Logistics is a term that is often batted around when discussing the complex art of coordinating an event, a conference and an incentive programme. What delegates see is the end product, not the days, weeks and months of careful planning, timed deliveries, transportation arrangements, venue set-ups, and directions for every speaker, presenter and caterer.
Logistics takes up the bulk of an event coordinator’s time. From people to food, company literature to products, there are ways to work around potential logistical hurdles to ensure that everyone and everything arrives on time and works together seamlessly.
Planes, trains and automobiles
One of the first issues to be addressed is the number of guests. The idea of organising 1,000 people to get from point A to point B can seem like a daunting task. Vivek Tyagi, director at Tybros India and a veteran in event tours and arrangements, says: “If you try to handle transportation on your own, it can be very disappointing. We have relationships with a number of coach and private driver companies as well as with the airlines, so we can meet the needs of anyone coming here.” He points out, however, that you have to plan in advance. “With enough notice, we can make almost anything possible.”
Many airlines have dedicated specialists whose job is to ensure that large corporate groups get bulk seats on specific flights, or in some cases, arrange to use a privately chartered commercial airliner. Event management companies often have contacts and relationships with airlines and airports as well. Tyagi explains: “We can arrange for a group to take a single flight, or if they are coming from different cities, organise it so that everyone coming in arrives at about the same time. We can also book corporate flights and even get a larger aircraft if a group requires it.”
Airport arrivals including immigration, baggage and hotel transfers can also be a point of hassle, but – with enough foresight – these are easy to navigate with the help of convention centres and corporate events management companies.
Perapan Angkhasuko, conference manager at the Queen Sirikit National Convention Centre (QSNCC) in Bangkok, says: “Our registration and hotel reservation team compile the arrival date and time. The information [is then] sent to the airport reception team,” which makes arrivals and transportation between airport and hotel much easier.
Amos Wong, Kuala Lumpur-based general manager of AOS Conventions & Events, adds: “We provide meet-and-greet services (with a counter inside the airport before the immigration and customs check-point) and provide luxury coaches, vans and private vehicles for transfer to respective hotels.”
Indeed, fast-tracking at immigration is generally available for large groups at many regional airports. On the return flight, especially at major hubs with notoriously long lines, Tyagi says: “We generally fast-track our clients through the check-in process so there is less time waiting in line. Again, with a good relationship with the airlines, you can make a lot of things possible, which means that even large groups don’t have to stand around and wait for things to happen.”

● **Directives**
**A)** Answer these questions using the event logistics article:
(i) Which company does Vivek Tyagi direct?
(ii) What position does Perapan Angkhasuko hold at the Queen Sirikit National Convention Centre?
(iii) Where does Amos Wong say the meet-and-greet counter is placed?
**B)** Resume the event logistics article after its last paragraph, writing the next few paragraphs in the same voice.

● **Rows from a dataset**
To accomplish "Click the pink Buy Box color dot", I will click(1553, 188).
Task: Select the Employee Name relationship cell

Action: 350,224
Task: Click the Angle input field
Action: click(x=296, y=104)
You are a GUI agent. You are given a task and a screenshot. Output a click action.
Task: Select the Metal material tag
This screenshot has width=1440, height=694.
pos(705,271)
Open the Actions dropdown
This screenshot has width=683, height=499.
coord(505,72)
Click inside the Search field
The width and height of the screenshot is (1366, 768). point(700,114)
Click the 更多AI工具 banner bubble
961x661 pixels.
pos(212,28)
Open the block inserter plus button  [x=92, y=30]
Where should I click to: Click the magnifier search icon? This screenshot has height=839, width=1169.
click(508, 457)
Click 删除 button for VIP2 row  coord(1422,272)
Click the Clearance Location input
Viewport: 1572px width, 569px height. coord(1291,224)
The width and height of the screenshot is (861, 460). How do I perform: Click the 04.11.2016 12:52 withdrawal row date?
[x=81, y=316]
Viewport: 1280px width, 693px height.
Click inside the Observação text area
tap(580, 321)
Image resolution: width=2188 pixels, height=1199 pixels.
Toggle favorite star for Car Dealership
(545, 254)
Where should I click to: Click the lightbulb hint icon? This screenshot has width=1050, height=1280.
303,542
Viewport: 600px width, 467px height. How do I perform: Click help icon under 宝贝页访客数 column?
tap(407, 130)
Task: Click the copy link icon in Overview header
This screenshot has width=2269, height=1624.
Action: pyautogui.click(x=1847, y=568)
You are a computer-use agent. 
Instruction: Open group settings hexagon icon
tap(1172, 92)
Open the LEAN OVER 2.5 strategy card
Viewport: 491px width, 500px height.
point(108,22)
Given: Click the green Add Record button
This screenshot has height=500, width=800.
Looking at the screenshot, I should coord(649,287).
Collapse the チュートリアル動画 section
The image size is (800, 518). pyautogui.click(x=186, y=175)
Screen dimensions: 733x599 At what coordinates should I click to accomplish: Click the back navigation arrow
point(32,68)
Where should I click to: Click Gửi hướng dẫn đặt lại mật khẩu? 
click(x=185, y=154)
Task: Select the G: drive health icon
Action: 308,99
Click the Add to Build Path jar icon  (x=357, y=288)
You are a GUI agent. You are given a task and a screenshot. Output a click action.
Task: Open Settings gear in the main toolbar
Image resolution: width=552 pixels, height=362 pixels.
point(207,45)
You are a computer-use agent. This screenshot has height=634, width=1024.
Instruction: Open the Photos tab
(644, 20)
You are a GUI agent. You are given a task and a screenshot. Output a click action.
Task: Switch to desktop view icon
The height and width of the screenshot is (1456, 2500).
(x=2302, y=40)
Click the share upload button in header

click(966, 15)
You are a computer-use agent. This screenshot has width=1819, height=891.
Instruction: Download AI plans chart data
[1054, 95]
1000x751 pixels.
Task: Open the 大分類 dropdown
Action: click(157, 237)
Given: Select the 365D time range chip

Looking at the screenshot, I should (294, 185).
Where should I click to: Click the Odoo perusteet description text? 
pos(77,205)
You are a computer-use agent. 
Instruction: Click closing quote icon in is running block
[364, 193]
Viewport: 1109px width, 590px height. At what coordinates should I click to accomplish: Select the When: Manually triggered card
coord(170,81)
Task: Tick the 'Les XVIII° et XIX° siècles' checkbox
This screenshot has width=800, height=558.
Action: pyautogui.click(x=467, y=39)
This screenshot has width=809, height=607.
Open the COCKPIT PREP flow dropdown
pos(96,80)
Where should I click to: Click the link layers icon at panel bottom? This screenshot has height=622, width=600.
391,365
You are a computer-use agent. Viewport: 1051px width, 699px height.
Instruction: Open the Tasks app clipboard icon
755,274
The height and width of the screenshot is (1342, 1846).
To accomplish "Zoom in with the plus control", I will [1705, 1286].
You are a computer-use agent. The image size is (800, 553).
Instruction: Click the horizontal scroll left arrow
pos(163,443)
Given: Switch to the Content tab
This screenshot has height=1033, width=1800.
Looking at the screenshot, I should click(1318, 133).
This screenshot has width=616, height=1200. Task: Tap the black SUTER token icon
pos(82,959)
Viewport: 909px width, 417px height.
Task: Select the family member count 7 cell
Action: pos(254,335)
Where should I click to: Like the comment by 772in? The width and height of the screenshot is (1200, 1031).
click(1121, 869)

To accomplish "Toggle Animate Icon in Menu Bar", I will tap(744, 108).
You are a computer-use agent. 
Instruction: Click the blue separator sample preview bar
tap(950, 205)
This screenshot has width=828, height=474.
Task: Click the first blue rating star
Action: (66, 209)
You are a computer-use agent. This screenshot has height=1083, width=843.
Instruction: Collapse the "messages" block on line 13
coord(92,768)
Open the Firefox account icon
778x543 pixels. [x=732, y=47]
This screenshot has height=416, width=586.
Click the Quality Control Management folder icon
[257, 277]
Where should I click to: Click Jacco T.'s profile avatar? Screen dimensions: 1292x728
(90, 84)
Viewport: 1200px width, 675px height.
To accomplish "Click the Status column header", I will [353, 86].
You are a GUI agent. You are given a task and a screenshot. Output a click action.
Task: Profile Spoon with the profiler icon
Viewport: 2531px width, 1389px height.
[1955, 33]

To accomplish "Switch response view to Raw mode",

● **Results of the tasks**
**A)**
(i) Tybros India
(ii) Conference manager
(iii) Inside the airport, before the immigration and customs check-point

**B)**
Meanwhile, some destinations are easier to navigate inland than others. Coaches and vans are popular modes of getting around from venue to venue. In some destinations, a public transportation pass is a convenient way to travel around town.
Gerard Lamusse, managing director of Global Produce Events, which recently held the Asia Fruit Logistica at the Hong Kong Convention and Exhibition Centre, explains: “As Hong Kong is such an easy and comfortable place to travel in, very little in the way of formal arrangements needed to be made. Most of us stayed within walking distance of the exhibition centre, which meant that we did not need to take any form of transport. But on the occasions that we did, the local taxis and ferry services provided a more than adequate service.”
In Bangkok where the convention centre is located within the city, event organisers make a special arrangement with the local train operators.
Perapan explains: “As QSNCC is a city convention centre and [has a] subway station right in front, we work with the BTS and MRT [public rail systems] to customise tickets that can be [used over the course of an event].” This allows delegates to explore on their own during free time and the feedback have been good. Perapan notes: “They were satisfied because of the cost-saving and the positive economic impact of using local transportation. Delegates also see this as one way to hold a green and environment-friendly meeting.”
With high-powered and high-profile events, transportation can get tricky as they involve exceptionally large groups of VIP guests. But often there are ways for the local police to provide an escort service or even block off roads. Experts on the ground in the destination city are essential to make these arrangements. Wong of AOS Conventions & Events says: “Our largest logistical arrangement involved more than 6,000 international delegates for one evening function that included police escort services. We have a good relationship with the local police to arrange for escort riders for transfers between venues.” While there is a small fee for these services, it is more than made up for in ease and convenience.
Furthermore, when holding a conference at a well-known convention centre, it is advised that the event organiser liaises with local authorities to give groups priority. Perapan says: “As QSNCC has been the venue for events hosted by the World Bank, IUCN, and the United Nations, we work closely with local police. We generally request escort service if the embassy contacts us or if there are VIPs participating in each event.”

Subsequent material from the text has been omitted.